**WHAT THE TASK REQUIRES**: Only a single number is expected: how many lines of the data hold the word "computer".

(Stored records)
..........

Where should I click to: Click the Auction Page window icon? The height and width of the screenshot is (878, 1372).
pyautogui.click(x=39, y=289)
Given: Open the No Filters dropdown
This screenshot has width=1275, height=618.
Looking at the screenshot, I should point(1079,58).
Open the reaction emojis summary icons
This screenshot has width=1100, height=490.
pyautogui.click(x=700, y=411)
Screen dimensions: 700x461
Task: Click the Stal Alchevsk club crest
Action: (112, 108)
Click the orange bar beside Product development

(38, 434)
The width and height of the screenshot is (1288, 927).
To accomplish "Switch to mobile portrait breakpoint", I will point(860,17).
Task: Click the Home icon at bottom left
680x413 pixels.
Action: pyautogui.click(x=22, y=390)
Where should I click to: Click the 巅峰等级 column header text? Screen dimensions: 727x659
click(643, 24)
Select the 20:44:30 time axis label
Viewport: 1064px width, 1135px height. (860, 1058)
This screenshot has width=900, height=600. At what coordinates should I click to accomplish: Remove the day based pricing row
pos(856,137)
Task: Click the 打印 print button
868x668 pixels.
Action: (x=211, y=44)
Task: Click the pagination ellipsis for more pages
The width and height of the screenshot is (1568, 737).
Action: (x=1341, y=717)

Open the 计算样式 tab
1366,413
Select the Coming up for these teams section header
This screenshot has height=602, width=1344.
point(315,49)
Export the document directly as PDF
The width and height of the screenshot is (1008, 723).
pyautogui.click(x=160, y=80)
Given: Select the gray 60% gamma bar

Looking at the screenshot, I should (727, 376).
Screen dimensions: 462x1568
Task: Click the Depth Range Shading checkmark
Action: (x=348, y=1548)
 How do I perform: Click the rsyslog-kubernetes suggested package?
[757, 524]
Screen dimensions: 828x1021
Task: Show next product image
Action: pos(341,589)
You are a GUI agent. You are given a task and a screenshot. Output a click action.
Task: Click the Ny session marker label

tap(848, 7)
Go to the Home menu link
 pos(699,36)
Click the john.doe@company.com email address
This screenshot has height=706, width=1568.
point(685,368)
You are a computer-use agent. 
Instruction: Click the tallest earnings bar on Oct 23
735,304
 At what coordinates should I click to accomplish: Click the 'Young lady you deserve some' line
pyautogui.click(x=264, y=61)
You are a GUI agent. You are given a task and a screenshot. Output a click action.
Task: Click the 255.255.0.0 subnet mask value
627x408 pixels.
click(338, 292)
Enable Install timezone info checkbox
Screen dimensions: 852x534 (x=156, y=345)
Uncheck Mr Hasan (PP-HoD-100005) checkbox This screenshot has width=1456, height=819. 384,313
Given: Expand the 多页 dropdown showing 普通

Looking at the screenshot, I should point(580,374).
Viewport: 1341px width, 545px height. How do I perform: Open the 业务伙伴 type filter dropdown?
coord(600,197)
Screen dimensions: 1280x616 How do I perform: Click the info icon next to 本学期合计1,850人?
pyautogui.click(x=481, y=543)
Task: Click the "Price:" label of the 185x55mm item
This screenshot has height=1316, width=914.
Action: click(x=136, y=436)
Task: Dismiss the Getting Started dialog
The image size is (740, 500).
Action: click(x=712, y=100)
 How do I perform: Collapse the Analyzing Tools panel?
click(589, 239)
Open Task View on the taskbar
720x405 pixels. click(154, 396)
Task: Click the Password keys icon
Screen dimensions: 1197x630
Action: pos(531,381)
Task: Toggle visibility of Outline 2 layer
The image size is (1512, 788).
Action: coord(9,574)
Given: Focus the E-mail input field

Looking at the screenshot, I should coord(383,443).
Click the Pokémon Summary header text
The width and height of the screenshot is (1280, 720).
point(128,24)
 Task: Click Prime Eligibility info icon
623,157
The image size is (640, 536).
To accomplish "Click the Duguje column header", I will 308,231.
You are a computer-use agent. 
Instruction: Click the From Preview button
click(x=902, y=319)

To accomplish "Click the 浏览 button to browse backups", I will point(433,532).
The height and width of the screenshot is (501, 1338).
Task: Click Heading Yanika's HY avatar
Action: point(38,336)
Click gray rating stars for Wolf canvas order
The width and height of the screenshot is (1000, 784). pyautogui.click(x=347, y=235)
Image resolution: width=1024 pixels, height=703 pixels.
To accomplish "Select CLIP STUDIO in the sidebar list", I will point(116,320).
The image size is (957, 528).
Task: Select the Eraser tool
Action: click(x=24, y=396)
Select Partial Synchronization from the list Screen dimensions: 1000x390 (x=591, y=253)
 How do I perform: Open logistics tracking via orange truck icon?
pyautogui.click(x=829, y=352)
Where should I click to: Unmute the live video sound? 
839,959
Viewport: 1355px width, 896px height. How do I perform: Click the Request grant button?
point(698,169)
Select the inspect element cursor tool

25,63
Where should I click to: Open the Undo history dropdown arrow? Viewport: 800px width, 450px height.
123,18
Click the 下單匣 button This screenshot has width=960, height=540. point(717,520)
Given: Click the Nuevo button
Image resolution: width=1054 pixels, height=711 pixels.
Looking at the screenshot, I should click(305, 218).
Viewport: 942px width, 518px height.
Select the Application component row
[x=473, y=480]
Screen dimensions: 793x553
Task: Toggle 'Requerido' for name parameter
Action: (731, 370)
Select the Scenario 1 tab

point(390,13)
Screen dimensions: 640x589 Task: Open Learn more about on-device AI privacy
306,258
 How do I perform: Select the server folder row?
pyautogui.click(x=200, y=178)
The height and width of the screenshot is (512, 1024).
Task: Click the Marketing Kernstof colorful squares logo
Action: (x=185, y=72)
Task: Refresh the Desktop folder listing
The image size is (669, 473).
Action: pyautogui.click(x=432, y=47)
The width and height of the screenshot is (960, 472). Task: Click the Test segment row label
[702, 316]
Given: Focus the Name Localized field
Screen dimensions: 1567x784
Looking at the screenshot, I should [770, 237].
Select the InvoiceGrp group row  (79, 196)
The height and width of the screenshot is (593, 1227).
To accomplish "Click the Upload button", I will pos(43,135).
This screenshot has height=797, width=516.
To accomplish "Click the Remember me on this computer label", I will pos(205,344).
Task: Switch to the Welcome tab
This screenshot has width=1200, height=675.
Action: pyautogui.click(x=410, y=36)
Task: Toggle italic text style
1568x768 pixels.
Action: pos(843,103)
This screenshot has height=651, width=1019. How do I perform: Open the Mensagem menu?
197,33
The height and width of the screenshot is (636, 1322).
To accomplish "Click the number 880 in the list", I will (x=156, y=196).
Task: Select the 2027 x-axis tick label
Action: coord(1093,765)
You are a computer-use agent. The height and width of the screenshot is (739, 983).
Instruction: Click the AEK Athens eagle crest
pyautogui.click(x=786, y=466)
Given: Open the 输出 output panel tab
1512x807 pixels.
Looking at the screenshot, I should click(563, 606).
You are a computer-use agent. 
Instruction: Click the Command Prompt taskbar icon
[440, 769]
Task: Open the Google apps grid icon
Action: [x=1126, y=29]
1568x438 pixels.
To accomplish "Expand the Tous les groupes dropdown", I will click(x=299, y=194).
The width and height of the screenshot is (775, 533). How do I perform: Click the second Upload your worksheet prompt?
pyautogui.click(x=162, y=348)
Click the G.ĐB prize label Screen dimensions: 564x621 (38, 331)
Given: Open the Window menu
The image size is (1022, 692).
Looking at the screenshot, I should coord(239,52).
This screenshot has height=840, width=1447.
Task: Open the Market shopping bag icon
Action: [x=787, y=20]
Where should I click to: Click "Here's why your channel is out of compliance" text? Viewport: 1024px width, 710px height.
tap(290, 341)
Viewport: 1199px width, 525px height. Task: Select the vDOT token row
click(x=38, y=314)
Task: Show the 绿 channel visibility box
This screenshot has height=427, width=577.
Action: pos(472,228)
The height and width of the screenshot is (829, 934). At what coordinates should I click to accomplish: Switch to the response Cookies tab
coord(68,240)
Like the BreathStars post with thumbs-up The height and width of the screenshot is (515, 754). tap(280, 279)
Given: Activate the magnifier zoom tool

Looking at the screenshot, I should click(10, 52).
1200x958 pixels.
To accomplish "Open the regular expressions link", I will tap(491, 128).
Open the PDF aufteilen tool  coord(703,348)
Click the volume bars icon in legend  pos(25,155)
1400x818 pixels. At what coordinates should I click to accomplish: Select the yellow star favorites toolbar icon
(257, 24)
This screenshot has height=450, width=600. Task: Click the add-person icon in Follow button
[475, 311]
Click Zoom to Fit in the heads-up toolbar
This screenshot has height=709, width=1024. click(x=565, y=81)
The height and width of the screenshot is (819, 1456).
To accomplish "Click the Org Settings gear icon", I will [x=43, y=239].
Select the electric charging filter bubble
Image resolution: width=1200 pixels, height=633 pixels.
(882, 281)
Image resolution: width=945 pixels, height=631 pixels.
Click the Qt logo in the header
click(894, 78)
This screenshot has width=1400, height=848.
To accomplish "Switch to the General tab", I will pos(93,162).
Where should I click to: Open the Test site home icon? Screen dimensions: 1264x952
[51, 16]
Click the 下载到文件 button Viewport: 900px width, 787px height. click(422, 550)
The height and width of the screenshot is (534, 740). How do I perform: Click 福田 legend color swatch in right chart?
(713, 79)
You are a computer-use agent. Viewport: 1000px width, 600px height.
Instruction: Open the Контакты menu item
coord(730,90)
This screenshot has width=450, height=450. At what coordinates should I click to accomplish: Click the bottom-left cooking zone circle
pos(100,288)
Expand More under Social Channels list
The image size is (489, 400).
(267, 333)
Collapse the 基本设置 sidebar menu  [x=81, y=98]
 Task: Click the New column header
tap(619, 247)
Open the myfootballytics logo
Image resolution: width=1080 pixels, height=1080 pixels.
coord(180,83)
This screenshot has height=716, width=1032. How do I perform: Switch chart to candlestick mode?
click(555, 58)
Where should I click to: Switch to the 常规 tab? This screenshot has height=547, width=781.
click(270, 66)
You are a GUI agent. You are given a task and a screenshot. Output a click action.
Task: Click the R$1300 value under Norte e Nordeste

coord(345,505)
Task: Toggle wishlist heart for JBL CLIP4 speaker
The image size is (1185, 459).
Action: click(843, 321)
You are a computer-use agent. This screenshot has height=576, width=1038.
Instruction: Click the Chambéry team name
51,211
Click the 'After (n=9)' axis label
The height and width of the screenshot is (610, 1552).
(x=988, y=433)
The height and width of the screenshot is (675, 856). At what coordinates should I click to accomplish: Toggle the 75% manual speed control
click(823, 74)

..........

**EXPECTED OUTPUT**: 7